** Task directions **
Swap every "How do I perform" in the rows below for "How can I" and leave everything else unchanged.

** Element lookup records **
━━━━━━━━━━━━━━━━━━━━━━━━━━━━━━
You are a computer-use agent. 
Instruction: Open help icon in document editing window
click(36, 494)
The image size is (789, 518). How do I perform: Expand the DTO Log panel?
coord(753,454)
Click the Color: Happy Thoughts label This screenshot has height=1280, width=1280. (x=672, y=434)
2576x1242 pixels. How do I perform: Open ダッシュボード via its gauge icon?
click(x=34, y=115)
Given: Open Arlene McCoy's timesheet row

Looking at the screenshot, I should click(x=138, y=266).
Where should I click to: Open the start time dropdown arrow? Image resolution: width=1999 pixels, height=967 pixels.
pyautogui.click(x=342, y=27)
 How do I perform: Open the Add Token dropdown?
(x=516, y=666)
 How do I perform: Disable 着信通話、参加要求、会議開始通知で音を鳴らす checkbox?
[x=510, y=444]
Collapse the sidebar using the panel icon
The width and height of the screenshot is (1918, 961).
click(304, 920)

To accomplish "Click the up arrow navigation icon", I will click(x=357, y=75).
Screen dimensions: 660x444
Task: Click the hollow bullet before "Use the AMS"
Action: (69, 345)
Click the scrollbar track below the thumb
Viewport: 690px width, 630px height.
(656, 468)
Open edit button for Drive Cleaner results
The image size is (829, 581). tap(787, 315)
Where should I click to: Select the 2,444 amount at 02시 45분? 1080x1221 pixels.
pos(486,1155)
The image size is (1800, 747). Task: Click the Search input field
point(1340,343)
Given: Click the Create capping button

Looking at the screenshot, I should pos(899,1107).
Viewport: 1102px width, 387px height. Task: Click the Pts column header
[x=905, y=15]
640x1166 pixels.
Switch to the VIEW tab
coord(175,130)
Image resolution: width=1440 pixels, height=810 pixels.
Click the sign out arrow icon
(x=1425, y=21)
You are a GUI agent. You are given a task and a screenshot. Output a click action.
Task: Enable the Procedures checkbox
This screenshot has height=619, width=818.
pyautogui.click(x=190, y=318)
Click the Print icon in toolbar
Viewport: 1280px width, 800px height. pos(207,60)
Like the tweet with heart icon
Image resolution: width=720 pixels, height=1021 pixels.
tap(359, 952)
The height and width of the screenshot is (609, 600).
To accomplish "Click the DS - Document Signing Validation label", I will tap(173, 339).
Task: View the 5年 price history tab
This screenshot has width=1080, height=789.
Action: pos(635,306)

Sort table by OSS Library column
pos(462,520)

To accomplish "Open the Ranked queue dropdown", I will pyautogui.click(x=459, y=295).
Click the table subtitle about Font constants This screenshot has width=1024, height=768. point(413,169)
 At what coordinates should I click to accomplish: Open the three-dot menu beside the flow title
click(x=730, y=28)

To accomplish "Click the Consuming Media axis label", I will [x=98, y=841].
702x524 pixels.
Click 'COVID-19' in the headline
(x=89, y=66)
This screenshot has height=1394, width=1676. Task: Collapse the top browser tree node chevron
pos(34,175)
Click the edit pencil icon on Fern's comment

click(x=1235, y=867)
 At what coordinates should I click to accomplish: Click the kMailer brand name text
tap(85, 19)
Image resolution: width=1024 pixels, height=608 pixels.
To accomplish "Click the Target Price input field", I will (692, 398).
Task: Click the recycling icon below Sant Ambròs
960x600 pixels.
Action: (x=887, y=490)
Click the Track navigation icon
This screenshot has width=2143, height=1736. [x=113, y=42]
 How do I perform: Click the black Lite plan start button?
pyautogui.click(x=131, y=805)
━━━━━━━━━━━━━━━━━━━━━━━━━━━━━━
** Answer to this exercise **
You are a computer-use agent. 
Instruction: Open help icon in document editing window
click(36, 494)
The image size is (789, 518). How can I: Expand the DTO Log panel?
coord(753,454)
Click the Color: Happy Thoughts label This screenshot has height=1280, width=1280. (x=672, y=434)
2576x1242 pixels. How can I: Open ダッシュボード via its gauge icon?
click(x=34, y=115)
Given: Open Arlene McCoy's timesheet row

Looking at the screenshot, I should click(x=138, y=266).
Where should I click to: Open the start time dropdown arrow? Image resolution: width=1999 pixels, height=967 pixels.
pyautogui.click(x=342, y=27)
 How can I: Open the Add Token dropdown?
(x=516, y=666)
 How can I: Disable 着信通話、参加要求、会議開始通知で音を鳴らす checkbox?
[x=510, y=444]
Collapse the sidebar using the panel icon
The width and height of the screenshot is (1918, 961).
click(304, 920)

To accomplish "Click the up arrow navigation icon", I will click(x=357, y=75).
Screen dimensions: 660x444
Task: Click the hollow bullet before "Use the AMS"
Action: (69, 345)
Click the scrollbar track below the thumb
Viewport: 690px width, 630px height.
(656, 468)
Open edit button for Drive Cleaner results
The image size is (829, 581). tap(787, 315)
Where should I click to: Select the 2,444 amount at 02시 45분? 1080x1221 pixels.
pos(486,1155)
The image size is (1800, 747). Task: Click the Search input field
point(1340,343)
Given: Click the Create capping button

Looking at the screenshot, I should pos(899,1107).
Viewport: 1102px width, 387px height. Task: Click the Pts column header
[x=905, y=15]
640x1166 pixels.
Switch to the VIEW tab
coord(175,130)
Image resolution: width=1440 pixels, height=810 pixels.
Click the sign out arrow icon
(x=1425, y=21)
You are a GUI agent. You are given a task and a screenshot. Output a click action.
Task: Enable the Procedures checkbox
This screenshot has height=619, width=818.
pyautogui.click(x=190, y=318)
Click the Print icon in toolbar
Viewport: 1280px width, 800px height. pos(207,60)
Like the tweet with heart icon
Image resolution: width=720 pixels, height=1021 pixels.
tap(359, 952)
The height and width of the screenshot is (609, 600).
To accomplish "Click the DS - Document Signing Validation label", I will tap(173, 339).
Task: View the 5年 price history tab
This screenshot has width=1080, height=789.
Action: pos(635,306)

Sort table by OSS Library column
pos(462,520)

To accomplish "Open the Ranked queue dropdown", I will pyautogui.click(x=459, y=295).
Click the table subtitle about Font constants This screenshot has width=1024, height=768. point(413,169)
 At what coordinates should I click to accomplish: Open the three-dot menu beside the flow title
click(x=730, y=28)

To accomplish "Click the Consuming Media axis label", I will [x=98, y=841].
702x524 pixels.
Click 'COVID-19' in the headline
(x=89, y=66)
This screenshot has height=1394, width=1676. Task: Collapse the top browser tree node chevron
pos(34,175)
Click the edit pencil icon on Fern's comment

click(x=1235, y=867)
 At what coordinates should I click to accomplish: Click the kMailer brand name text
tap(85, 19)
Image resolution: width=1024 pixels, height=608 pixels.
To accomplish "Click the Target Price input field", I will (692, 398).
Task: Click the recycling icon below Sant Ambròs
960x600 pixels.
Action: (x=887, y=490)
Click the Track navigation icon
This screenshot has width=2143, height=1736. [x=113, y=42]
 How can I: Click the black Lite plan start button?
pyautogui.click(x=131, y=805)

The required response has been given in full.